God, as primary cause, is the ultimate source of all existence and causal power. Creatures exercise genuine secondary causation—they really do cause effects—but their very ability to cause anything derives from and participates in God's primary causality. Fire really burns and water really quenches, not because God momentarily takes over their operations, but because God grants and sustains their causal natures.
On this view, divine and creaturely causation are not in competition. They operate on different ontological levels. To say God caused an event and to say natural processes caused it aren't rival explanations but complementary ones, like saying a novel's plot is explained by both character motivations and authorial intent. The apparent dilemma—either God intervenes or does nothing—dissolves once we abandon the assumption that divine and created causes vie for the same explanatory space.
Critics question whether this framework can account for special divine action. If God is equally the primary cause of every event, what makes some events specially providential or miraculous?

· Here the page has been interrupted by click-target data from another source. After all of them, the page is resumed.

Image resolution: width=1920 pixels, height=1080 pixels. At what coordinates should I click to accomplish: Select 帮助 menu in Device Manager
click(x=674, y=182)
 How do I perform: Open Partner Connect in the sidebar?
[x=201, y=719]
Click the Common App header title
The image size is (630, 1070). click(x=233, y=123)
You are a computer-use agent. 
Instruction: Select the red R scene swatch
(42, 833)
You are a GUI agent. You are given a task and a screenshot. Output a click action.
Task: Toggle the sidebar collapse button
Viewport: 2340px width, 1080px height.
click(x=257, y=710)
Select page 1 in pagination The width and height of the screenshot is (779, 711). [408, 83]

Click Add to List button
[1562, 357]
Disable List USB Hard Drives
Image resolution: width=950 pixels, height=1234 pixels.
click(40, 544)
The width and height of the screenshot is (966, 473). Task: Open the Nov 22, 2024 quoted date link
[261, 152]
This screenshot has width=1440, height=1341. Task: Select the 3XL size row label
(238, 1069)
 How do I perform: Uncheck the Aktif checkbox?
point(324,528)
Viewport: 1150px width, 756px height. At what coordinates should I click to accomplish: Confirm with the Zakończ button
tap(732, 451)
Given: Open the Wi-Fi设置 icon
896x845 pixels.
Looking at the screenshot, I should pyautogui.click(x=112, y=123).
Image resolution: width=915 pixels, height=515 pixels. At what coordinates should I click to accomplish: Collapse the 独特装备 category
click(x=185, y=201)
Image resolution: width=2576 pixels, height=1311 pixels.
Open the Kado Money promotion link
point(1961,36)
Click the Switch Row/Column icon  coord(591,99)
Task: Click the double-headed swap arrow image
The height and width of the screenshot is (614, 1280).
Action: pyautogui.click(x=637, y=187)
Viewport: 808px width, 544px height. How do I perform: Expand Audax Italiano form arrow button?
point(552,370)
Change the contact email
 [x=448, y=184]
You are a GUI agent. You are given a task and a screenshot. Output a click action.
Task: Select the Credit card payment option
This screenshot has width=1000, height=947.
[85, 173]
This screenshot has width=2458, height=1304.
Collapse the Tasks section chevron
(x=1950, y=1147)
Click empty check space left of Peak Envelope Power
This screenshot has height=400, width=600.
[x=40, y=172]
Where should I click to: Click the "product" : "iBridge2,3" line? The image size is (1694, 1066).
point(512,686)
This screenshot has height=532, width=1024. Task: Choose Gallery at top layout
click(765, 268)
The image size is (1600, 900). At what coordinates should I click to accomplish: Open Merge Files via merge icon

Thomists respond that special action might involve God's intentions and purposes rather than different causal mechanisms—God acts specially when events serve particular divine purposes, without requiring different metaphysical machinery.
TakeawayThe classical distinction between primary and secondary causation suggests that asking whether God or nature caused an event presents a false dilemma—the question itself may rest on a category mistake about the nature of divine agency.
The question of divine action forces us to examine our deepest assumptions about causation, nature, and transcendence. Each proposed solution—from quantum gaps to primary causation—reveals something about what we think God must be like and what kind of relationship the divine might have with creation.
Perhaps the most important insight is methodological: the difficulty may lie not in finding the right answer but in framing the question properly. If God is truly transcendent, our ordinary causal categories might simply be the wrong tools for understanding divine agency.
What remains is an invitation to intellectual humility—and to continued philosophical inquiry into the most fundamental questions about reality, agency, and the divine.